White House confident Biden's bill will pass House this week

FILE - Director of the National Economic Council Brian Deese speaks during the daily briefing at the White House in Washington, Sept. 8, 2021. President Biden’s top economic adviser expressed confidence Sunday, Nov. 14, 2021 that the White House's $1.85 trillion domestic policy package will quickly pass the House this week, saying it couldn’t come at a more urgent time as prices spike higher for consumer goods. “Inflation is high right now. And it is affecting consumers in their pocketbook and also in their outlook for the economy,” said Brian Deese, director of the National Economic Council. (AP Photo/Susan Walsh, file)
FILE - Director of the National Economic Council Brian Deese speaks during the daily briefing at the White House in Washington, Sept. 8, 2021. President Biden’s top economic adviser expressed confidence Sunday, Nov. 14, 2021 that the White House's $1.85 trillion domestic policy package will quickly pass the House this week, saying it couldn’t come at a more urgent time as prices spike higher for consumer goods. “Inflation is high right now. And it is affecting consumers in their pocketbook and also in their outlook for the economy,” said Brian Deese, director of the National Economic Council. (AP Photo/Susan Walsh, file)

WASHINGTON (AP) - President Joe Biden's top economic adviser expressed confidence Sunday the White House's $1.85 trillion domestic policy package will quickly pass the House this week and said approval couldn't come at a more urgent time as prices of consumer goods spike.

"Inflation is high right now. And it is affecting consumers in their pocketbook and also in their outlook for the economy," said Brian Deese, director of the National Economic Council.

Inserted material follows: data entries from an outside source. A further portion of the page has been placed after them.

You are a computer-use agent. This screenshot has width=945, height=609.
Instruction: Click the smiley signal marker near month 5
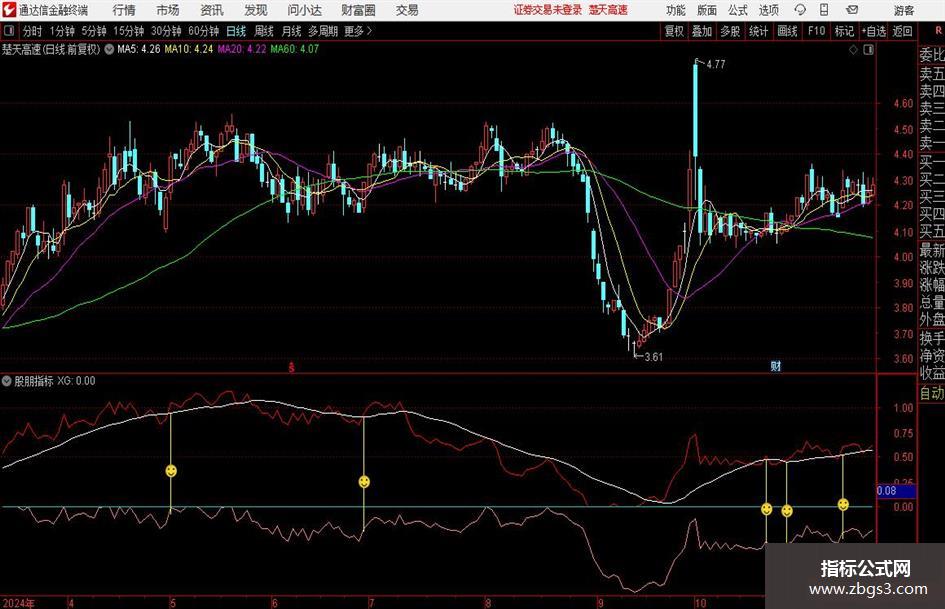coord(171,470)
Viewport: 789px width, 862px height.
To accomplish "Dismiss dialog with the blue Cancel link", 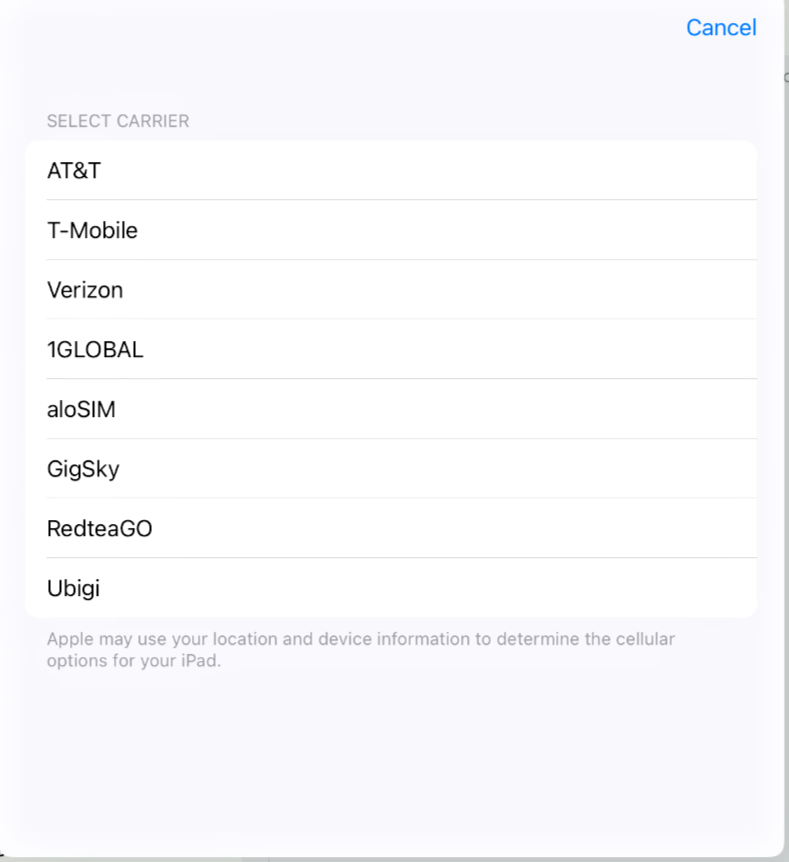I will 721,27.
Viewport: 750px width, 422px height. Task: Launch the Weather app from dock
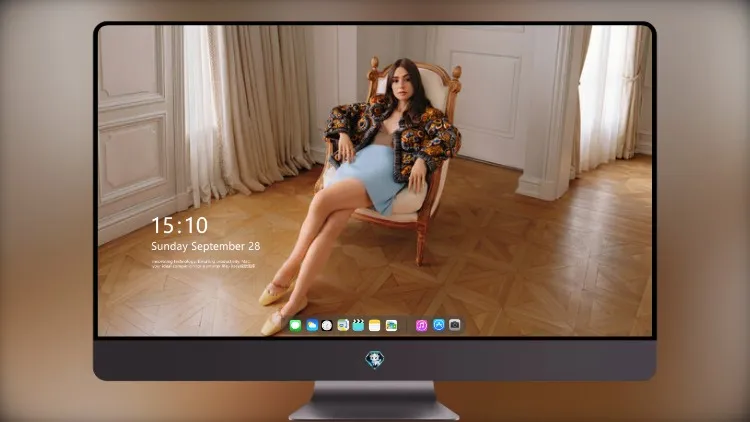pos(311,325)
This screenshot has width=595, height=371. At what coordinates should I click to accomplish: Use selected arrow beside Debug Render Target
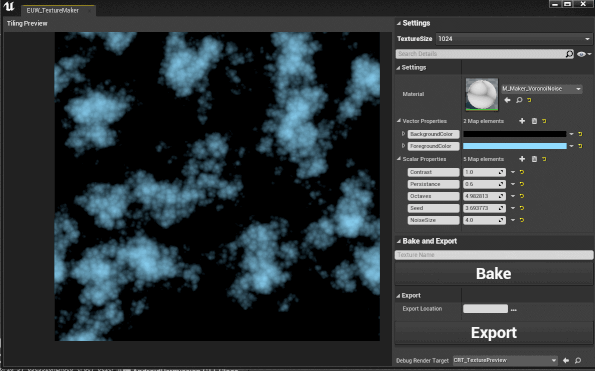(x=566, y=360)
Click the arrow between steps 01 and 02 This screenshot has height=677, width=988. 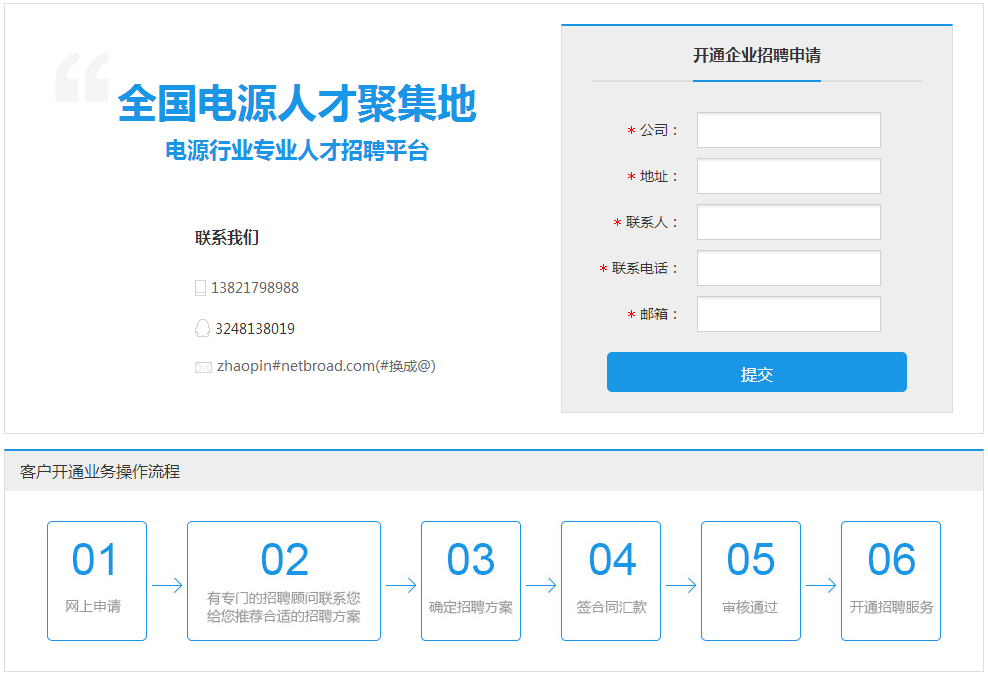click(x=167, y=586)
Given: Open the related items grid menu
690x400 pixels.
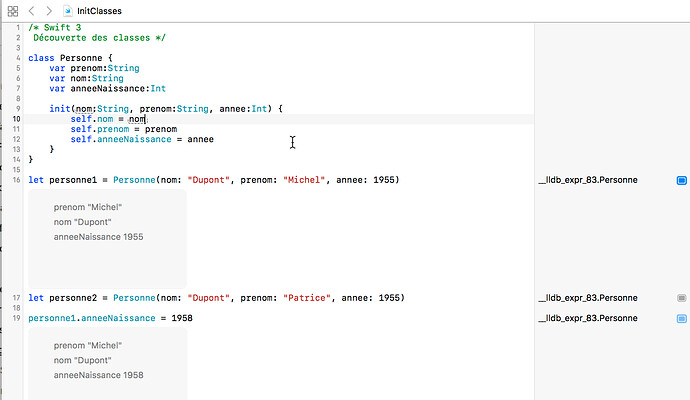Looking at the screenshot, I should pyautogui.click(x=13, y=11).
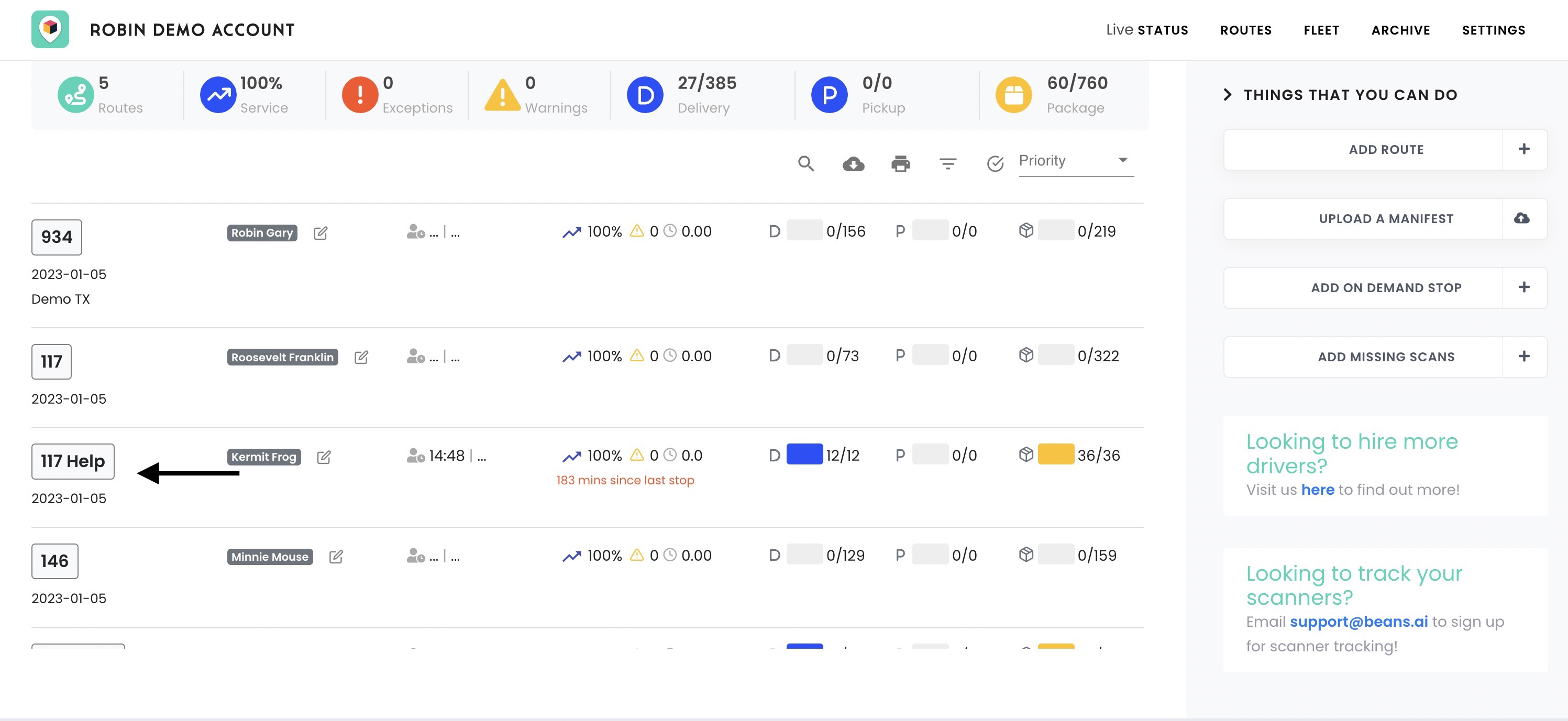Collapse the Things That You Can Do section

[x=1227, y=95]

"This, more than anything, will go at the costs that Americans face," he said, before adding that the House will consider the legislation this coming week. "It will get a vote, it will pass."

The House has been moving toward approval of the massive Democrat-only-backed bill even as the measure faces bigger challenges in the Senate, where Sens. Joe Manchin, D-West Virginia, and Kyrsten Sinema, D-Arizona, have insisted on reducing its size.

In a letter Sunday to Democratic colleagues, Majority Leader Chuck Schumer, D-New York, counseled "time and patience" for working through a bill of this size.

Consumer prices have soared 6.2 percent during the last year, the biggest 12-month jump since 1990. Deese acknowledged prices may not fully return to a more normal 2 percent level until next year due to the lingering effects of COVID-19, but he said the measure will go a long way toward "lowering costs for American families."

"We're confident this bill, as it moves through the process, is going to be fully paid for, and not only that, it's actually going to reduce deficits over the long term," he said.

Biden on Monday planned to sign a related $1 trillion infrastructure bill, a bipartisan effort that was passed earlier this month after the president and House Speaker Nancy Pelosi, D-California, pledged action on Biden's broader package expanding health, child, elder care and climate change by mid-November.

House progressives had threatened to hold up the infrastructure bill without a firm commitment of immediate action on the broader package.

House centrists say they will vote for the package as early as this week if an upcoming Congressional Budget Office analysis affirms White House estimates that the bill is fully paid for. The measure would be covered with changes to corporate taxes, such as a new corporate minimum tax, while raising taxes on higher- income people.

On Friday, Pelosi wrote Democratic members reaffirming her plan to push ahead soon, noting that CBO estimates released so far on pieces of the plan have been consistent with White House projections.

"We are on a path to be further fortified with numbers from the Congressional Budget Office," she said.